• EXCERPTED RECORDS:
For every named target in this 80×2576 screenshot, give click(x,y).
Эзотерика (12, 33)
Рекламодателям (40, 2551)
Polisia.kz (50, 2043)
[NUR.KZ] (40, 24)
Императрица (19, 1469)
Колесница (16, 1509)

--

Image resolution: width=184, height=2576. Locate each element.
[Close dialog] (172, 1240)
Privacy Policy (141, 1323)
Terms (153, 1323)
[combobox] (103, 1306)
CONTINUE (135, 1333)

• WHAT THE TASK REQUIRES: Print exactly the lines of the listing above starting at the line containing "For every named" and ending at the line containing "Колесница (16, 1509)", both included.

• SOLUTION TO THE EXERCISE:
For every named target in this 80×2576 screenshot, give click(x,y).
Эзотерика (12, 33)
Рекламодателям (40, 2551)
Polisia.kz (50, 2043)
[NUR.KZ] (40, 24)
Императрица (19, 1469)
Колесница (16, 1509)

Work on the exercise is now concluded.